> Instruction A
Give the part of the records that opens with the line containing "The width and height of the screenshot is (756, 558)." and runs through the end of the records as a Markdown table with the columns No. and Line, one numbered row per line, and leave out any blank lines.

Abstract illustration of five key IRR levers — CapEx, OpEx, Feedstock, Offtake, and Policy — dynamically balanced around a central glowing IRR symbol, representing the de-risking of large-scale Fischer-Tropsch SAF projects
De-risking SAF at scale requires balancing CapEx, OpEx, feedstock, policy, and offtake dynamics to optimize IRR

Introduction: IRR as the Compass for Capital Allocators


Institutional investors and senior decision-makers in aviation decarbonization circles understand that Fischer-Tropsch (FT) sustainable aviation fuel (SAF) is no longer a science experiment. It is a question of capital allocation. As we move into the second half of the 2020s, the projects that succeed will be those that align investor IRR with operational resilience.


But “de-risking” SAF at scale is often misunderstood. Too often, the conversation narrows to technology readiness levels, or the carbon intensity scores that help a project qualify for credits. The reality is that IRR — the metric that ultimately governs capital flow — is shaped less by what the technology promises and more by how the ecosystem behaves around it.


In this piece, we go beyond the data room and into the practical lessons: what actually moves IRR in FT SAF projects, why execution is as critical as policy, and how investors can position themselves in a sector that will be tested by fragility and volatility.

> Stored rows

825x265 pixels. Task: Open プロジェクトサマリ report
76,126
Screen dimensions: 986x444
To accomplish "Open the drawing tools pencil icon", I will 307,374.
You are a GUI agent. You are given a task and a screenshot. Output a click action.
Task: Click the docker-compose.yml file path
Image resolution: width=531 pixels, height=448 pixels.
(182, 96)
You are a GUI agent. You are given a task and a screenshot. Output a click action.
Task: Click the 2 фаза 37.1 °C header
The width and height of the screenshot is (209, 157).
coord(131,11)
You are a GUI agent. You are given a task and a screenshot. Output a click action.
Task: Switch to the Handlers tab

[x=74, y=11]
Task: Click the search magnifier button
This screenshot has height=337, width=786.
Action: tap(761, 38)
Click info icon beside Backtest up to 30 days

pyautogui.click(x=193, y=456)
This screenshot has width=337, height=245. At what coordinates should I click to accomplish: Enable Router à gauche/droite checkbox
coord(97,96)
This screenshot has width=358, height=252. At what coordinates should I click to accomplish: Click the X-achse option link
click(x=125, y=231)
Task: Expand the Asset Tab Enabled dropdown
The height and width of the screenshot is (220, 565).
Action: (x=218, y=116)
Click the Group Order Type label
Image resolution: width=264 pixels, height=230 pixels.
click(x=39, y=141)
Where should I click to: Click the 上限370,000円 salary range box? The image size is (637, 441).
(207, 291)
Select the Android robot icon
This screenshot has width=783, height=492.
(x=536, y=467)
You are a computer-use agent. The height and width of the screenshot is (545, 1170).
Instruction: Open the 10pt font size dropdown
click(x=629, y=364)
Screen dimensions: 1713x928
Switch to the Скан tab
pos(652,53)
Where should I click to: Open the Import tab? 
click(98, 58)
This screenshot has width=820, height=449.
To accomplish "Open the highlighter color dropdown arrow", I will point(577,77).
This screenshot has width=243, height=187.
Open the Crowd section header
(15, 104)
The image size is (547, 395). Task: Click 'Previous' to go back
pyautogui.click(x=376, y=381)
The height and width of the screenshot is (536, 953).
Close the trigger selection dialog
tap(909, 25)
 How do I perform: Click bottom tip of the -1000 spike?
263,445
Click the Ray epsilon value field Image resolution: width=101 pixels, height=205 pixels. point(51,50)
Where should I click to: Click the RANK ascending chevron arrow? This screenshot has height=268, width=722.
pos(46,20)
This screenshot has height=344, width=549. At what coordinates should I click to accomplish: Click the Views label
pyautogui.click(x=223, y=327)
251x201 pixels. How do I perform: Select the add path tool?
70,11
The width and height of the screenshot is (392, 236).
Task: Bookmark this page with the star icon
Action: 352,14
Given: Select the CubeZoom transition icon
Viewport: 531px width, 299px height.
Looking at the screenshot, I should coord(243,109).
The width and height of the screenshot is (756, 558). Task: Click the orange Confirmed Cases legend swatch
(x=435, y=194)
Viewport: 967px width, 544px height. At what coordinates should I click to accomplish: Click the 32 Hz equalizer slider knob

> Instruction B
Continue the text on investor IRR in Fischer-Tropsch SAF projects from where it stops.

> Reply A
| No. | Line |
|---|---|
| 1 | The width and height of the screenshot is (756, 558). Task: Click the orange Confirmed Cases legend swatch |
| 2 | (x=435, y=194) |
| 3 | Viewport: 967px width, 544px height. At what coordinates should I click to accomplish: Click the 32 Hz equalizer slider knob |

> Reply B
IRR — More Than a Spreadsheet Outcome


For most capital allocators, IRR is the outcome of discounted cash flow modeling. But in SAF, especially with Fischer-Tropsch, IRR is the frontline filter. If a project cannot cross an acceptable IRR threshold (often low to mid-teens for infrastructure-grade capital), it won’t survive IC review.


Key drivers that shape IRR in SAF include:


  • Feedstock costs and variability — availability of waste lipids, biomass, or municipal solid waste at contracted terms.

  • Policy supports and their durability — credits, mandates, or grants can evaporate faster than project finance timelines.

  • Execution risk — delays in permitting, construction, or commissioning can erode IRR faster than any policy cut.

  • Offtake agreements — the ability to lock in long-term SAF pricing with airlines or intermediaries is often the single most decisive lever.


In short: IRR is not a number. It is a reflection of resilience across technical, commercial, and political layers.


Feedstock Economics Beyond the Model


The Illusion of Static Assumptions


Many FT SAF models assume fixed feedstock costs indexed to inflation. Real-world experience shows otherwise. Feedstock is dynamic, politicized, and in many cases already claimed by other value chains (renewable diesel, biogas, chemical recycling).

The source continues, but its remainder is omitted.